In a sense workload balance does not imply that either the transactions or utilizations are
evenly distributed. There are several models (algorithms), listed in Figure 4-4, that may be
used by WLM to perform workload balancing:
򐂰 Capacity-based attempts to direct transactions to whichever system has the most
available capacity (in terms of MSUs). It does not result in balanced utilization if the CPCs
are of significantly different speeds. This model is the one most used by WLM workload
balance functions.
򐂰 Round robin attempts to route an equal number of transactions to each server. It also
does not result in balanced utilization.

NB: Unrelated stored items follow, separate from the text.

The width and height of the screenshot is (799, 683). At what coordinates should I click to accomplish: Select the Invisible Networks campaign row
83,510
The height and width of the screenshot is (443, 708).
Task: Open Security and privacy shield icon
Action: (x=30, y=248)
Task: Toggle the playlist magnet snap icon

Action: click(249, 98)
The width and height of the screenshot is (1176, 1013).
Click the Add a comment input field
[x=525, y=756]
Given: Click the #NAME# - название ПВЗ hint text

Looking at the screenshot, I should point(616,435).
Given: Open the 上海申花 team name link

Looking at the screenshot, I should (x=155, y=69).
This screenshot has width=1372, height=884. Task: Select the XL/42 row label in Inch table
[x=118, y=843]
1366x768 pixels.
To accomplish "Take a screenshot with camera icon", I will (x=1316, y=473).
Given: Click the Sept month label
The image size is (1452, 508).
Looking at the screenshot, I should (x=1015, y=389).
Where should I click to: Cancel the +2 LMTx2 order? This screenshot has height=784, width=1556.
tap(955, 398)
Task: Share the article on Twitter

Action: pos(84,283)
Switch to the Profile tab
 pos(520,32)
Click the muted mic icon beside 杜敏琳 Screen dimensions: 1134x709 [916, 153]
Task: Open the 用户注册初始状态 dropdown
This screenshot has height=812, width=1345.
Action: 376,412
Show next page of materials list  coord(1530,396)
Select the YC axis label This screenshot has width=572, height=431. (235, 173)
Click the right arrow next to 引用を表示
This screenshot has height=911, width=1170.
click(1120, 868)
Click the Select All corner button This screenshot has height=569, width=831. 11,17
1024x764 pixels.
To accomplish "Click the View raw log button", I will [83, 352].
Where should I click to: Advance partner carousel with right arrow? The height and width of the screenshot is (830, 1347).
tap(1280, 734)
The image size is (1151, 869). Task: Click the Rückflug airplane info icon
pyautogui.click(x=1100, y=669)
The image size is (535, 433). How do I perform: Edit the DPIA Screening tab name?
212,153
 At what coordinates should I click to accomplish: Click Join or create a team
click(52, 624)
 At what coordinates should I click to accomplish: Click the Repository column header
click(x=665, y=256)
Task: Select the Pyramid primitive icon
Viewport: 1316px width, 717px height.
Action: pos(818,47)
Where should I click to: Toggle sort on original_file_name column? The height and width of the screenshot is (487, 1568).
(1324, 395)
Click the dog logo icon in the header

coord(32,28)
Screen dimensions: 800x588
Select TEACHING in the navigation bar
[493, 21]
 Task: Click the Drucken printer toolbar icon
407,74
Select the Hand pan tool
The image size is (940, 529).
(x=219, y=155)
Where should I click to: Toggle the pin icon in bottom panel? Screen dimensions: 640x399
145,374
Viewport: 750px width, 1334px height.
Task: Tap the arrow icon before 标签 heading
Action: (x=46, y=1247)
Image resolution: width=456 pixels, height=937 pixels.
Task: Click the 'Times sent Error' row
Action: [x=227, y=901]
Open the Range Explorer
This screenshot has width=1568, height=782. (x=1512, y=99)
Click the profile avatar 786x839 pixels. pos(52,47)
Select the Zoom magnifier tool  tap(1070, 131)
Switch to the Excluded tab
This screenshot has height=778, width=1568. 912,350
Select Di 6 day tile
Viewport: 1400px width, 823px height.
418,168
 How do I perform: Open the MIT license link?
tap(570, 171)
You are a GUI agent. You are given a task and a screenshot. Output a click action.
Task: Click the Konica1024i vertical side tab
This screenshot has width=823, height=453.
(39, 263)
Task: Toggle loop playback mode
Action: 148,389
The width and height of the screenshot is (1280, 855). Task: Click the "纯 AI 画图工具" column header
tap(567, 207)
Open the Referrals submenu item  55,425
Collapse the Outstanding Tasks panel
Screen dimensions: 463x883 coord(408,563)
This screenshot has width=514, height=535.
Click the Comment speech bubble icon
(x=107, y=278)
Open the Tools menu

If the CPCs are of significantly different speeds,
then a similar amount of work results in lower utilization on the larger CPC (for example,
the SAP PU rotating IO requests through channels).
򐂰 Goal achievement attempts to route to the server that is currently delivering performance
that meets or exceeds the installation’s objectives. Faster CPCs deliver better response
times at higher utilizations than slower CPCs, again resulting in uneven utilization across
the CPCs. XCF uses this model for selecting CF links.
򐂰 Balanced Utilization attempts to direct transactions to whichever system has the least
utilized processors. z/OS does this with the logical CPUs.
򐂰 Homogeneous servers attempts to send to the same CICS AOR address space any
transactions from the same service class.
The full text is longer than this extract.